Look through the entries below. Report each line that has the word "computer" in it.
^^^^
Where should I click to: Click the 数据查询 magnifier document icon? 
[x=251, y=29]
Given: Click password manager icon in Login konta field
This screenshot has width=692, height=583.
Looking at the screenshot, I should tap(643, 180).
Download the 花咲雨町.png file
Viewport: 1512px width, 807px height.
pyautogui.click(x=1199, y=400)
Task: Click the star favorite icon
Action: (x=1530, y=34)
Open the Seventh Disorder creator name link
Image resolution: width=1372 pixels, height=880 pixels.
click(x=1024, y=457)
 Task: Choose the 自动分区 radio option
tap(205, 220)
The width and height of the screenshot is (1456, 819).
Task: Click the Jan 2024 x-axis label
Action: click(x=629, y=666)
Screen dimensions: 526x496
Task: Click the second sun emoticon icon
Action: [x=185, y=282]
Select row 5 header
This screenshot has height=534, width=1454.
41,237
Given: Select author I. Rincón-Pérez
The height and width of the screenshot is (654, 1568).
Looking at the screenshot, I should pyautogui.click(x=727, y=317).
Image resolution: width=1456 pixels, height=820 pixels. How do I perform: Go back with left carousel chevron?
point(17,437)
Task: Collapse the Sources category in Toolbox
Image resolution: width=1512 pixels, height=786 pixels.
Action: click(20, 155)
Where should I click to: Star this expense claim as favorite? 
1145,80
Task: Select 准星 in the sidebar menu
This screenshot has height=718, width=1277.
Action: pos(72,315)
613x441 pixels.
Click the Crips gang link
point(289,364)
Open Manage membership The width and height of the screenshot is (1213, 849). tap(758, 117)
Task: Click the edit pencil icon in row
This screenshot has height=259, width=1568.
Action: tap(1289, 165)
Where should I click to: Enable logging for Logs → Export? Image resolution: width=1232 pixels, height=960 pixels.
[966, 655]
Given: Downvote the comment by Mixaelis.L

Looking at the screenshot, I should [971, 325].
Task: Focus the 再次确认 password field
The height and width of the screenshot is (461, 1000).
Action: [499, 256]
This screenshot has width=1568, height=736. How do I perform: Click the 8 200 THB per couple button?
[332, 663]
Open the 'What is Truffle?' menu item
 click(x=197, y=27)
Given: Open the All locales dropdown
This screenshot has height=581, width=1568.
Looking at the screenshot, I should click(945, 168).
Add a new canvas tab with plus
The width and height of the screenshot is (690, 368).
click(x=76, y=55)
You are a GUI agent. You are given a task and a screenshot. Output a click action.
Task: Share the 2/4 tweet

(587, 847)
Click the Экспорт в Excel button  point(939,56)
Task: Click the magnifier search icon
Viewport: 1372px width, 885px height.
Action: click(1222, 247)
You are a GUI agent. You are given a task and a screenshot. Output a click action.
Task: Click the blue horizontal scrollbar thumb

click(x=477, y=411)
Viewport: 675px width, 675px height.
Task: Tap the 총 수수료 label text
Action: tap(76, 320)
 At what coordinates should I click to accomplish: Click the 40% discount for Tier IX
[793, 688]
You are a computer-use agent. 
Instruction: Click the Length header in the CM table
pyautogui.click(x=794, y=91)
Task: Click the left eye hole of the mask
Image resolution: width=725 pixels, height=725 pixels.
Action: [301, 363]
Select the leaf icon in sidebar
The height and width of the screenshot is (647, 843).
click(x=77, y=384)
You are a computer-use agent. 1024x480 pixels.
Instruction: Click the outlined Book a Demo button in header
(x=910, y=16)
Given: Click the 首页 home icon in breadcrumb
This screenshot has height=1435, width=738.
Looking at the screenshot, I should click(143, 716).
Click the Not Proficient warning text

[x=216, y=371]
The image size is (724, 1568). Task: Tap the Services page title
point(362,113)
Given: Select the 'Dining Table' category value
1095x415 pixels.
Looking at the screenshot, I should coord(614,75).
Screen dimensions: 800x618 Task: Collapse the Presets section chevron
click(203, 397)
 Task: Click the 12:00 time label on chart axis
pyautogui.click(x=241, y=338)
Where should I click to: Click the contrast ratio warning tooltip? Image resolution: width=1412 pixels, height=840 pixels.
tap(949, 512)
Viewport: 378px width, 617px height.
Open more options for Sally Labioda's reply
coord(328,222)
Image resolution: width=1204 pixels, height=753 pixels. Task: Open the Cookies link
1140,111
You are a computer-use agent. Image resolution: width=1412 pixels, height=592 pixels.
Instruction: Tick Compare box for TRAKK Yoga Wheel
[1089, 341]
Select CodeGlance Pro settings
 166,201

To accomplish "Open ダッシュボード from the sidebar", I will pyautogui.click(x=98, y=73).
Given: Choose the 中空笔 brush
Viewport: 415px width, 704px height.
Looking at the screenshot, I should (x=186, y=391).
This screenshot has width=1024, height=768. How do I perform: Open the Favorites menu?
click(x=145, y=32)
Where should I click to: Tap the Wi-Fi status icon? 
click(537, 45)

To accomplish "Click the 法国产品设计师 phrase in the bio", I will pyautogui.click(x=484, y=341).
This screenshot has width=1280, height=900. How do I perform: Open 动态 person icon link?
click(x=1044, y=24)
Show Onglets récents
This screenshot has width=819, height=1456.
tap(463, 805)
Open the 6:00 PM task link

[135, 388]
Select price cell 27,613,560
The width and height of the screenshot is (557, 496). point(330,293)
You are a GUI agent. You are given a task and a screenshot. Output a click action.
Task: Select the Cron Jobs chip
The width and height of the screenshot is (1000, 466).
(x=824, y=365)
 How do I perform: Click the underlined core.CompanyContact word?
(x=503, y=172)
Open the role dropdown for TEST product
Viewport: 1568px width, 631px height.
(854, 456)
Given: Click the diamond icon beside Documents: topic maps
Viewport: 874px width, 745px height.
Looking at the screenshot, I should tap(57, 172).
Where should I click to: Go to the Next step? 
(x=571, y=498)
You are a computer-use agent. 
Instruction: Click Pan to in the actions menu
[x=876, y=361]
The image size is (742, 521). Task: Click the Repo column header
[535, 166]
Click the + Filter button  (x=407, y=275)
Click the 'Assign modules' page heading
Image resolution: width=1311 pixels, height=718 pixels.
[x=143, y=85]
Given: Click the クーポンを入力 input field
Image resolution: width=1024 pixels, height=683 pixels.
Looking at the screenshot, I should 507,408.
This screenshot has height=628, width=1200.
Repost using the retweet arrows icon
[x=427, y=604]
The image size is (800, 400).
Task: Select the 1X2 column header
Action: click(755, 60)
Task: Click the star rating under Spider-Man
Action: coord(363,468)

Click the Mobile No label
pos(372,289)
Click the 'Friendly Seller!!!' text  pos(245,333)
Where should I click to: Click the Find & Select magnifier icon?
^^^^
Reply |
You are a computer-use agent. 
You are a computer-use agent. 1024x480 pixels.
You are a computer-use agent. Image resolution: width=1412 pixels, height=592 pixels.
You are a computer-use agent. 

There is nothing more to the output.